_Action item:_
Every line from the one holding "Task: Open the emoji picker smiley icon" through the final line of the entries is to be reproduced exactly, and no other line.

Items from a data source

- Opening Delimiter -

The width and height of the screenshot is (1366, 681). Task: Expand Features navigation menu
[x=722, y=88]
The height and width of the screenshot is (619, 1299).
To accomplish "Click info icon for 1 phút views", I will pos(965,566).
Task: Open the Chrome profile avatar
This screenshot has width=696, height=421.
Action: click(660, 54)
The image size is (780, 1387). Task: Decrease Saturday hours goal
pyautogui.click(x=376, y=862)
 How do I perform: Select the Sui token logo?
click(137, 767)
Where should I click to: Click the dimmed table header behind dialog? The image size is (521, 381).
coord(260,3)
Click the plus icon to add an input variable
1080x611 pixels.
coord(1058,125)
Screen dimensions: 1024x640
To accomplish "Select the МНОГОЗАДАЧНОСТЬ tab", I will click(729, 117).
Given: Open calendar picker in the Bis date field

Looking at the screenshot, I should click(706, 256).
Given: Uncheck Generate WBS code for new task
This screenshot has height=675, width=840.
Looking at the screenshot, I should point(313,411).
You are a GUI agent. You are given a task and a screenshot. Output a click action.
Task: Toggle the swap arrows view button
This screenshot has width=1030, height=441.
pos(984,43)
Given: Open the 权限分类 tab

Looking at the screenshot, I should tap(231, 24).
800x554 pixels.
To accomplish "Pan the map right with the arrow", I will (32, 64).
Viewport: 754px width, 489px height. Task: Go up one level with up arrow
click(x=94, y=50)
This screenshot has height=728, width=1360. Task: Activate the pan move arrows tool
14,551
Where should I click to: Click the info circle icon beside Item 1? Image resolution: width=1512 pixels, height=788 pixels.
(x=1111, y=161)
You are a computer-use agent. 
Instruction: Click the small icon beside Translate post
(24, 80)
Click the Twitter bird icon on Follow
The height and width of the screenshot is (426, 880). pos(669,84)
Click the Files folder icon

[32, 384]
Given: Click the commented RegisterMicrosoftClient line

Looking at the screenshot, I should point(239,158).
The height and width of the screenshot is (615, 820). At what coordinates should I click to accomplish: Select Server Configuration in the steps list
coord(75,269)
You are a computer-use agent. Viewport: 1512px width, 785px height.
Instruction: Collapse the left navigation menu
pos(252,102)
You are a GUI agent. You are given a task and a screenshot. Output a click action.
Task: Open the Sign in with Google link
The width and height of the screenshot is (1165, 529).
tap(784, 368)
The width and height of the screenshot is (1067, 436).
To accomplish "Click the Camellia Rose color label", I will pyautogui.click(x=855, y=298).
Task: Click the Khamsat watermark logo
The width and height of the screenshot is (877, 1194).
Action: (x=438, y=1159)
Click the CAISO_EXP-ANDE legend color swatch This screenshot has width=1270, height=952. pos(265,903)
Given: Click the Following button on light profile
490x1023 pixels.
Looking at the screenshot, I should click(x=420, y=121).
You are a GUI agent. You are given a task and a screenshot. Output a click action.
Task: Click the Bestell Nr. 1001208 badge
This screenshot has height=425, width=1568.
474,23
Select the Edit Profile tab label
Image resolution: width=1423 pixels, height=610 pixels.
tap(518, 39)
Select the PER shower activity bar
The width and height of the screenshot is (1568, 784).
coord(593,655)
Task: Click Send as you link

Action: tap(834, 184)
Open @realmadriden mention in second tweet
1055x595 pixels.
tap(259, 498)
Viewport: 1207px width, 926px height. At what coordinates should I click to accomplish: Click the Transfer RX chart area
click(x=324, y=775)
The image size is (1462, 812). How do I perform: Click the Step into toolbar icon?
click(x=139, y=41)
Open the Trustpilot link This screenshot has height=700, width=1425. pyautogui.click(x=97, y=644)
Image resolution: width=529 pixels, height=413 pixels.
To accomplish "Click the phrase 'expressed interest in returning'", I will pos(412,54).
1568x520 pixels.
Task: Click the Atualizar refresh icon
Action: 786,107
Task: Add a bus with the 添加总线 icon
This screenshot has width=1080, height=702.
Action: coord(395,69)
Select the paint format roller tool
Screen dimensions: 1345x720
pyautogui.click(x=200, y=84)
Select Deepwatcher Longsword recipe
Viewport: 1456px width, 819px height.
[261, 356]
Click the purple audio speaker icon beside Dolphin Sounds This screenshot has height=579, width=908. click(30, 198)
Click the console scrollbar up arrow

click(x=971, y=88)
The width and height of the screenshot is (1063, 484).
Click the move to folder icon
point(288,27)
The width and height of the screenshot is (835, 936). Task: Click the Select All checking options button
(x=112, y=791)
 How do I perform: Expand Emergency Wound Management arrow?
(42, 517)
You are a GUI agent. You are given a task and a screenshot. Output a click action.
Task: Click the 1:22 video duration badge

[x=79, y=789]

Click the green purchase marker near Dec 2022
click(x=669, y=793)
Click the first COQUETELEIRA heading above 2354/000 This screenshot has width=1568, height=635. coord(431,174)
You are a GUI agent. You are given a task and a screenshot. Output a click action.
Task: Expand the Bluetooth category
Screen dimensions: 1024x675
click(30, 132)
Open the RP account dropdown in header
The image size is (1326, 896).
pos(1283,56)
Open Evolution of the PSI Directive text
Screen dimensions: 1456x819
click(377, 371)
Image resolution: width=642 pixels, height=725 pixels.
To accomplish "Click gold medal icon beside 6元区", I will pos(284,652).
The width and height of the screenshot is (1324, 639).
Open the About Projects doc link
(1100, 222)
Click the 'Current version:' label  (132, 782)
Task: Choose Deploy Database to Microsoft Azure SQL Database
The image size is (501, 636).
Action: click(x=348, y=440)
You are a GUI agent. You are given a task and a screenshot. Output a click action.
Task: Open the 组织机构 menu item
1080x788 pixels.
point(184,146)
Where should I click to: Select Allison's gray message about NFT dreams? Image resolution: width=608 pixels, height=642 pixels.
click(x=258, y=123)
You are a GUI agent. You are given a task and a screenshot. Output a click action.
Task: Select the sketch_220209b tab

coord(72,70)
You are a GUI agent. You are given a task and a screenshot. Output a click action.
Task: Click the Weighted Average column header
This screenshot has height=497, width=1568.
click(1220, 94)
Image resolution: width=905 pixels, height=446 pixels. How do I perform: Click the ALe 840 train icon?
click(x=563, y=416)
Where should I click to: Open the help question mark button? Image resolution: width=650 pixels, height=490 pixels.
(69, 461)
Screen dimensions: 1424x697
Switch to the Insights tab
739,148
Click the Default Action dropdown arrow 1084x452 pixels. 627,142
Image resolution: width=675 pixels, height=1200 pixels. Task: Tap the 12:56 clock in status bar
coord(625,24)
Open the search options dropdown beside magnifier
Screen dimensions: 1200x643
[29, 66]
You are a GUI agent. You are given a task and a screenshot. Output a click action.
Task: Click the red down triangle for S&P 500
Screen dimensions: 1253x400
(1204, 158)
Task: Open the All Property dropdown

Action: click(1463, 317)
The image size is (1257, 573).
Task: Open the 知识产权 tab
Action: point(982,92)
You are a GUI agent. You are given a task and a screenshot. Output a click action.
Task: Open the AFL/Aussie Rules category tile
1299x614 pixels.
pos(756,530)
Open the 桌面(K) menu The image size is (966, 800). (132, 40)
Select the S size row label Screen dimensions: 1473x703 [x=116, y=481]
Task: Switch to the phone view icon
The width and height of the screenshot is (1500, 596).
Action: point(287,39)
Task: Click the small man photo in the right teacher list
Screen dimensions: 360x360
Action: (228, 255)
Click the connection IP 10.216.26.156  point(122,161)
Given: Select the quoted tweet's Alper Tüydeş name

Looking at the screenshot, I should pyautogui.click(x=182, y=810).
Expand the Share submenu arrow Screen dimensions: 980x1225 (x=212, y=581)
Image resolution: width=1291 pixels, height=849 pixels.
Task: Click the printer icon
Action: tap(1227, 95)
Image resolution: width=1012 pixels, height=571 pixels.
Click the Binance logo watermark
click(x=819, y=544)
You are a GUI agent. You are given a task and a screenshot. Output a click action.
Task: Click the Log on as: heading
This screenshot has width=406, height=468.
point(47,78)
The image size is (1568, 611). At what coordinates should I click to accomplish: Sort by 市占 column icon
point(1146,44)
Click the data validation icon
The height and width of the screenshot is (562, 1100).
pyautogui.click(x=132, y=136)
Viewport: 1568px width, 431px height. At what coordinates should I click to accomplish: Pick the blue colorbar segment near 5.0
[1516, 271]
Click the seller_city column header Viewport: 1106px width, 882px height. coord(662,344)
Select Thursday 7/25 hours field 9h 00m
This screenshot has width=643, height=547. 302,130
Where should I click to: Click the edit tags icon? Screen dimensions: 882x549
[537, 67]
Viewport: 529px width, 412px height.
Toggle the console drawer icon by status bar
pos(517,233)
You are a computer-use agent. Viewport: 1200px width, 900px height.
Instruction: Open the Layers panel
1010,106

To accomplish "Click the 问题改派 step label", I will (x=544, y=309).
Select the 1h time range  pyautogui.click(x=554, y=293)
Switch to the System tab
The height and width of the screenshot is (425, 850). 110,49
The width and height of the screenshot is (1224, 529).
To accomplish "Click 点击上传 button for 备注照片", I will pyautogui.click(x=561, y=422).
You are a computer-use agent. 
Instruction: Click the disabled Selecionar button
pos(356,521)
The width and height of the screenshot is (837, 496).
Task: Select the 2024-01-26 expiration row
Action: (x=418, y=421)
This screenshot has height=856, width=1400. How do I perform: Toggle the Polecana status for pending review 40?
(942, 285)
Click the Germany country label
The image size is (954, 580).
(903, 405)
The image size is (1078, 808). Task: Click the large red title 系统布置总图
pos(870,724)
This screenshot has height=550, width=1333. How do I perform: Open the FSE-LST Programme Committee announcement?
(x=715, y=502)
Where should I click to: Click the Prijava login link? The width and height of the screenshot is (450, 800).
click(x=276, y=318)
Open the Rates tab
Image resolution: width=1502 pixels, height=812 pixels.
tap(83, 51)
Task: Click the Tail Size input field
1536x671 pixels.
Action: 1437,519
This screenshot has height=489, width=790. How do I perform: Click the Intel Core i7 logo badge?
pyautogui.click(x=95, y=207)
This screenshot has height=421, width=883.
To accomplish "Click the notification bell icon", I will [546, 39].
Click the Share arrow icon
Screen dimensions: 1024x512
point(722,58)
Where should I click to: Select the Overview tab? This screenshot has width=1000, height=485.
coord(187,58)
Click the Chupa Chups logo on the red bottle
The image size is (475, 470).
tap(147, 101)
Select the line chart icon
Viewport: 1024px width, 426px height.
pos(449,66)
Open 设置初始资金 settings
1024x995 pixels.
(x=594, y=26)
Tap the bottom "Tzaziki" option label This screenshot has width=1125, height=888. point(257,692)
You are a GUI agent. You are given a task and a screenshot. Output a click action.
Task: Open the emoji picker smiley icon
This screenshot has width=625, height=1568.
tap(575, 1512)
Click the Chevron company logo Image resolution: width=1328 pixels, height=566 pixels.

- Closing Delimiter -

_Reply:_
Task: Open the emoji picker smiley icon
This screenshot has width=625, height=1568.
tap(575, 1512)
Click the Chevron company logo Image resolution: width=1328 pixels, height=566 pixels.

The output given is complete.